Minor deterioration in asset quality; credit costs elevated
* BAF’s GS3/NS3 rose ~5bp QoQ each to ~0.95%/0.4%. Stage 3 PCR declined ~4pp QoQ to ~61%.
* Net credit costs in 3QFY24 stood at ~165bp (PY: ~150bp). BAF also utilized ~INR1.5b from the management overlay during the quarter. BAF held a management and macro-economic overlay of INR5.9b as of Dec’23. Credit costs were higher due to elevated Rural B2C delinquencies and lower collection efficiencies in Urban B2C segment.
* Management guided for gross credit costs of 1.75%-1.85%. We model net credit costs of 165bp/155bp/155bp in FY24E/FY25E/FY26E.
Update on the RBI ban and changes in senior management portfolios
* The RBI banned two products, viz. Insta EMI Cards and e-Comm transactions of BAF, in Nov’23. BAF shared that it has made an initial submission (with changes in KFS) to the RBI and that it expects to make the final submission (along with digital signatures and vernacular support) to the RBI within a few weeks.
* Anup Saha (ED) has been re-designated as Deputy MD. In his new role, he will oversee all the businesses of the company (excluding LAS and commercial lending). Anup will report to Rajeev Jain, MD.
* Rakesh Bhatt (ED) has resigned to pursue opportunities outside the company. He will continue to work as an advisor to the MD.
* Deepak Bagati (President, Debt Management Services), Sandeep Jain (CFO), and Anurag Chottani (Chief Information Officer) have been given additional responsibilities and promoted to Chief Operating Officer (COO). All three COOs will report to the Deputy MD.
Highlights from the management commentary
* The RBI has granted a one-year extension to BAF’s co-branded credit card with RBL Bank. The RBI had observed some deficiencies in its co-branded credit cards. BAF management shared that it will work closely with RBL Bank to get these deficiencies ironed out.

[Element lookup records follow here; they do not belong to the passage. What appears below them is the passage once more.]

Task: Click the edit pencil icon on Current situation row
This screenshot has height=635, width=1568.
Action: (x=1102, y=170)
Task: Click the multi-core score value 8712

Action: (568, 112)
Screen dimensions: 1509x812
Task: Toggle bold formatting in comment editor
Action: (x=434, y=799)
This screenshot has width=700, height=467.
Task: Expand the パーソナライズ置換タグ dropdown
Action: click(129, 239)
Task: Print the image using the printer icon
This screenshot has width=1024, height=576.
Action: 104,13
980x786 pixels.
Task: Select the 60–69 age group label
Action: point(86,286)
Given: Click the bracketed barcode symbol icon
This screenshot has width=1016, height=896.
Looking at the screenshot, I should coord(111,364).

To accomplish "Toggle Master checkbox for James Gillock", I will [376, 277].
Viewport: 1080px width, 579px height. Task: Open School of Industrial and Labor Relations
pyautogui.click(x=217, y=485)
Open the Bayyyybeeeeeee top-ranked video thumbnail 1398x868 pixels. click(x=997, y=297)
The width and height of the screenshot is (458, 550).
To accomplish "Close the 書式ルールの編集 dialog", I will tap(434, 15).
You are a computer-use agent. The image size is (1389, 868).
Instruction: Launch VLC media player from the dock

* The RBI increased risk weights on consumer credit exposure to ~125% from ~100%. This had an impact of ~290bp on the company’s CRAR.
Valuation and view
* Customer acquisitions and the new loan trajectory have been strong. The momentum will only get stronger going ahead, with the digital ecosystem – app, web platform, and full-stack payment offerings – in place.
* BAF should be able to offset the NIM compression in FY25 with lower operating cost ratios. Our EPS estimates are largely unchanged. We expect BAF to deliver a PAT CAGR of 27% over FY23-FY26, and an RoA/RoE of 4.6%/23% in FY26. Maintain BUY with a TP of INR8,500 (premised on 4.6x FY26E BVPS).